Listen to today’s podcast: https://www.youtube.com/channel/UC-nqwUyvLDEvs7bV985k-gQ
AI Daily Podcast – November 19, 2025
Welcome back to AI Daily. Today’s podcast episode was created from the following stories:
Google updates Search, Gemini, and Pixel Weather with WeatherNext 2 forecasting model
Google rolled out WeatherNext 2, an AI-driven forecasting model that’s eight times faster, offers hourly-resolution predictions, and extends outlooks up to 15 days. It outperforms the prior model on 99.9% of variables and now powers weather in Search, Gemini, the Pixel Weather app, and the Google Maps Platform’s Weather API, with access via Earth Engine, BigQuery, and Vertex AI. Built on a Functional Generative Network, it produces physically coherent forecasts in under a minute on TPUs.

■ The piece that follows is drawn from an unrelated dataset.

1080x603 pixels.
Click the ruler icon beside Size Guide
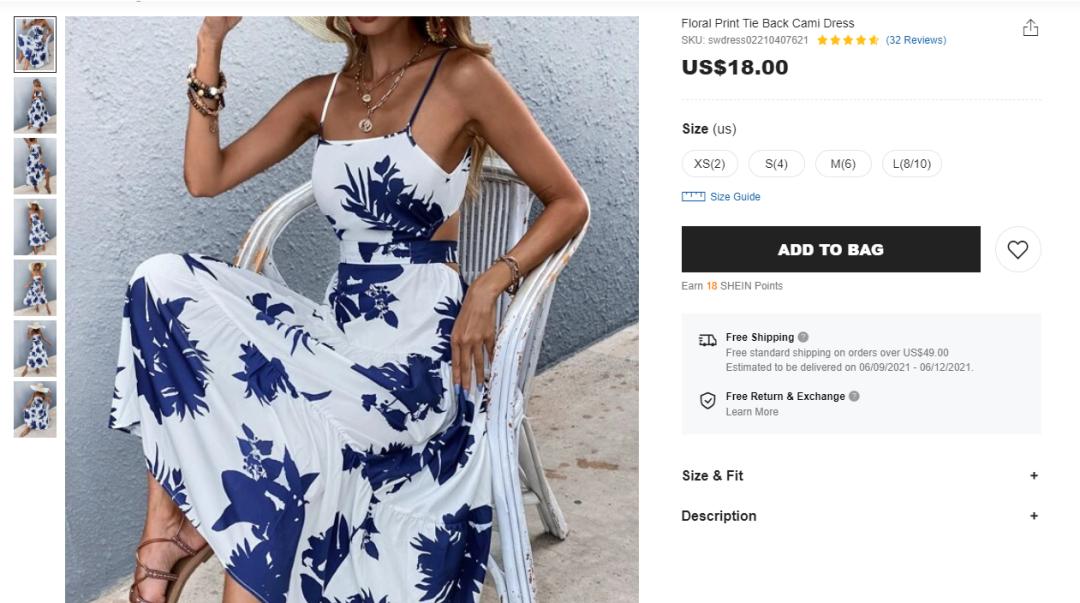tap(693, 196)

Anthropic’s First AI Classes with Coursera Are Here
Anthropic and Coursera launched two courses: a developer-focused specialization on building with the Claude API and a broader “Real-World AI for Everyone” program created with AWIT to boost safe, effective AI literacy. Coursera says AI course demand is surging to 14 enrollments per minute, with content spanning test automation, code editing, and practical prompting up to building agents. The message for workers and teams: get ahead of gen AI’s impact by upskilling now.
Goldman Sachs pinpoints the 5 stocks that will get the biggest productivity boost from AI
Goldman Sachs says the next phase of AI gains will favor application-layer productivity, highlighting companies with high labor costs and strong automation exposure. Potential standouts include H&R Block, Robert Half, Cognizant, EPAM, and IQVIA, where modeled efficiency improvements could translate into sizable earnings lifts. For investors, the takeaway is to watch where AI workflows translate into margin expansion beyond the infrastructure giants.
KI-Modelle nach den Vorgaben des AI Acts entwerfen
The EU AI Act’s first implementation phase is now in force, imposing lifecycle obligations on providers of general-purpose AI models trained above 10^23 FLOPs, with extra duties for models over 10^25 FLOPs deemed systemic risk. Providers must document compliance for regulators, summarize training data, respect copyright, perform continuous risk assessments (including ethical and social), and implement strong cybersecurity with incident reporting. Bottom line for AI builders: governance, documentation, and security must be designed into the model pipeline from training through updates.